Sunday, December 22, 2013

Majority Rule versus Minority Rights

Photo Courtesy of Wikimedia commons
Isn't it part of our form of government that the majority not be able to oppress the minorities? Weren't the founders of our country interested in ensuring equals laws to protect the minority against the times when majority rule might become unreasonable? The LGBT community are a small portion of our society, but it makes sense to look at laws made to see if they follow the constitution. I am glad Judge Shelby addressed his civic duty here to rule according to law using his best ability.

I see many reasons to think the world will generally be a better place because it begins to help the nice folks in the LGBT community to feel more connected to all of society. I understand there are some concerns, some fears that this will unravel the societal fabrics, patterns and cultural quilts that have protected us and kept us warm as we've continued to develop our community here in Utah.

Photo Courtesy of Salt Lake County
Bar Association
Following in that thought, I think it important to consider also that while many of us have felt safe within the warm blanket of this master quilt created from the weaving of our deep cultural pioneer roots with that of the social wisdom developed from our world's greatest minds and societies including the ancient Greeks that helped form the opinions of our founding fathers. They studied, considered and thereby recognized the enormous opportunity they had with this idea we call the United States of America. Under the weight of that responsibility, they carefully crafted our constitution considering where to follow and where to differ from that of other competing civic constitutions in practice in parts of Europe and around the world.
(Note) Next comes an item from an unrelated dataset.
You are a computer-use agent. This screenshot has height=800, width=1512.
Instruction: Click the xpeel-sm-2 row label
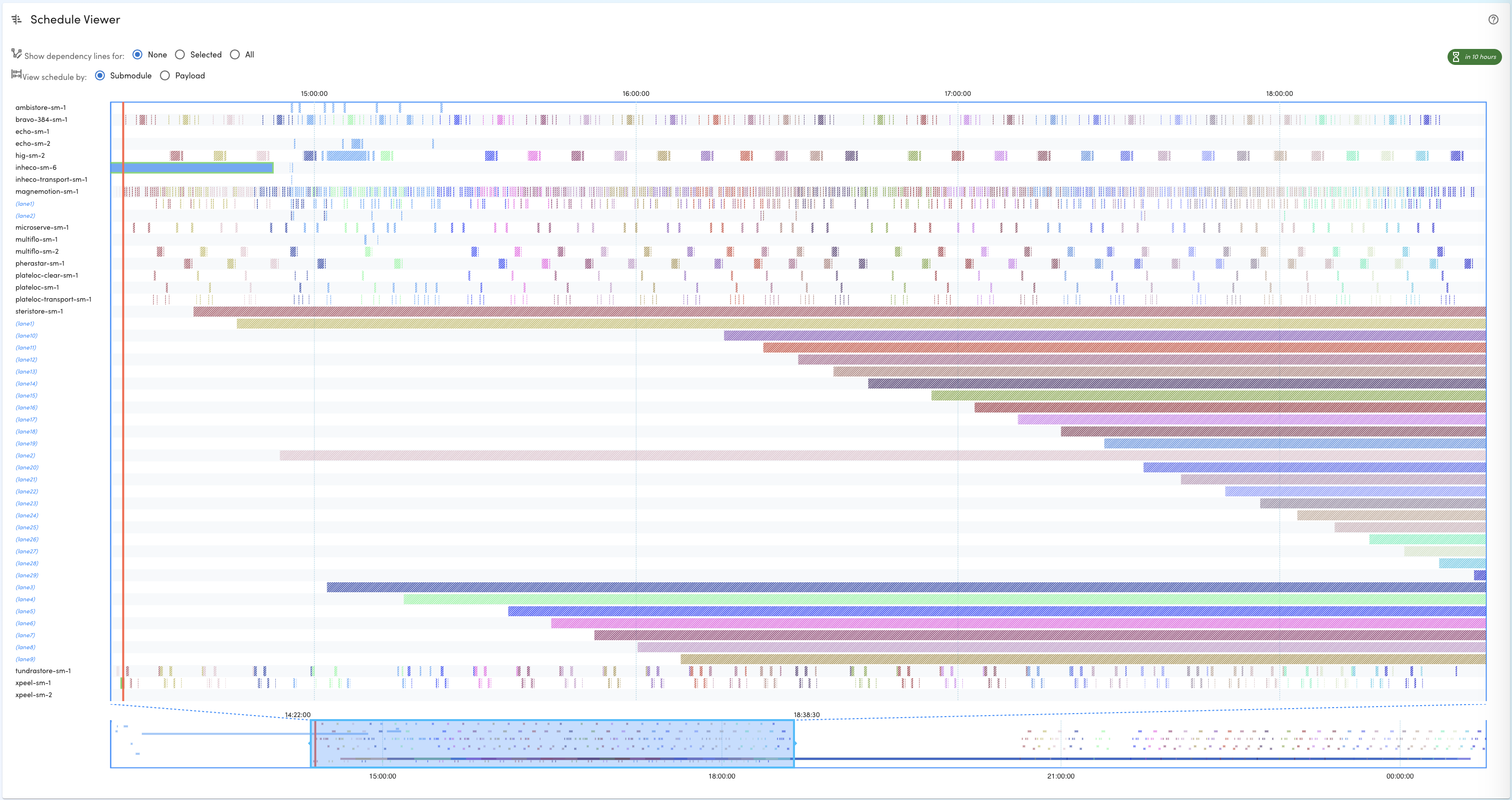pos(33,695)
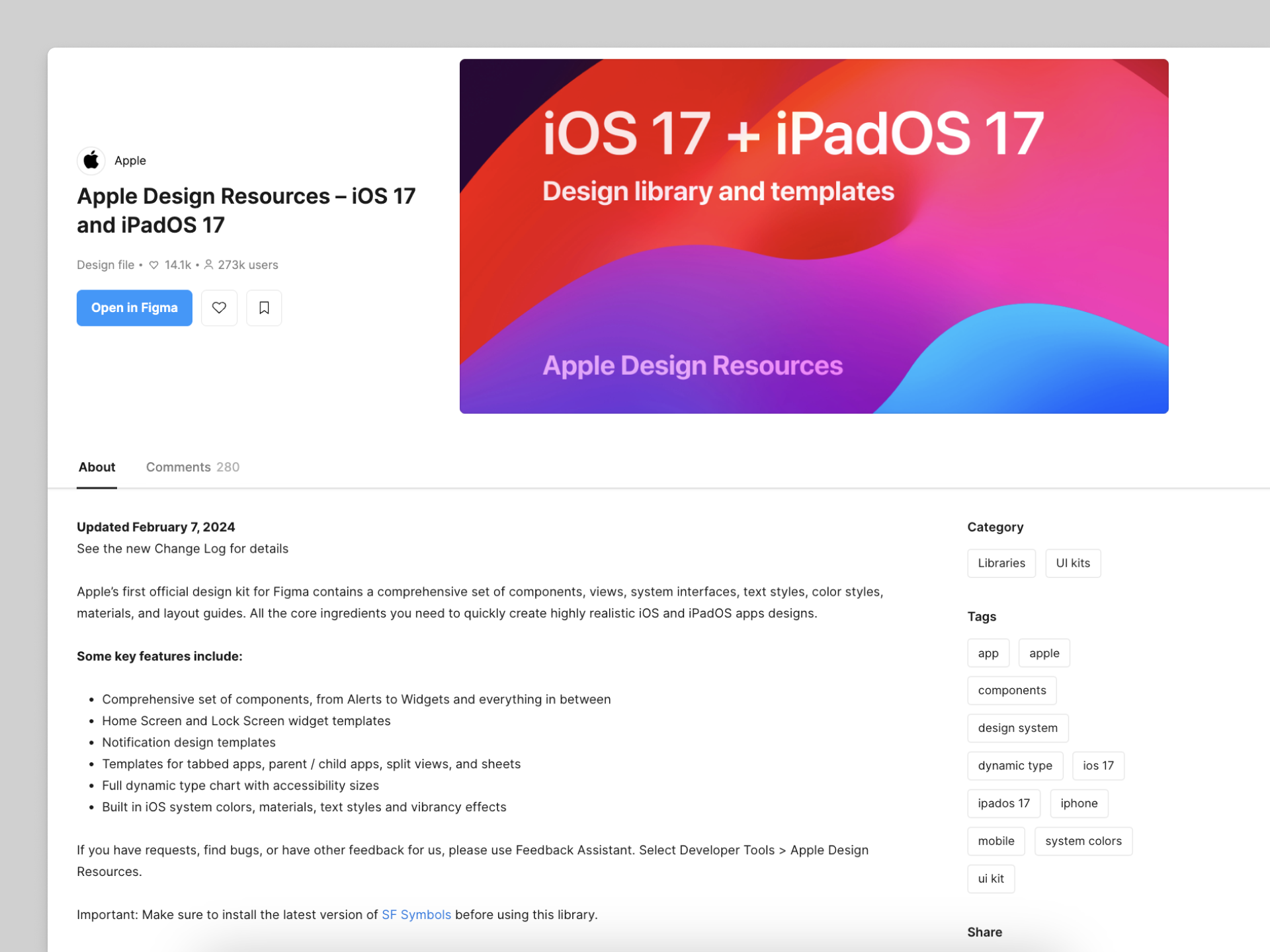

They understood well the ideas of Majority Rule, and the power that could bring. They also understood the other side of Majority Rule, that of the oppression of the rights of the Minority.

President Thomas Jefferson proclaimed in his first inaugural address,
“All, too, will bear in mind this sacred principle, that though the will of the majority is in all cases to prevail, that will, to be rightful, must be reasonable; that the minority possess their equal rights, which equal laws must protect, and to violate which would be oppression.” from http://billofrightsinstitute.org/resources/educator-resources/americapedia/americapedia-constitution/majority-rule-minority-rights

Photo Courtesy of Creative Commons
From this consideration, I think it useful and even possibly our responsibility to consider those that are kept from enjoying the warmth and security of our quilt. I have an image of these folks who in many ways have been kept out in the cold for so long, as we enjoy each other's company, sociality and civic protection, while our brothers, sisters, mothers and fathers, nieces and nephews are kept from enjoying the warmth of the many fabrics and stitching that keep us together because of the preference of whom they choose to love. I consider it important to consider how we can extend our shared quilt of friendship, warmth and civic protection to our loved ones in the opportunity. 

I believe there is room to sew in the patterns and fabrics of camaraderie, brotherhood and what the ancient Greeks called Agape, or brotherly love those whom we have responsibility through the bonds of our shared human empathy and roots. 

If we can find ways of extending the laws which make up the patterns of our societal quilts, we can begin to reverse the ostracism felt by our loved ones as they are welcomed within its warmth and protections. Where there once was pain, pain sometimes felt so deeply as to contribute to ending their own lives, these steps can begin to stitch up those wounds, and bind them to our society and build a stronger, more united society from our diversity. 

I am Brent Fisher, and I support Marriage Equality.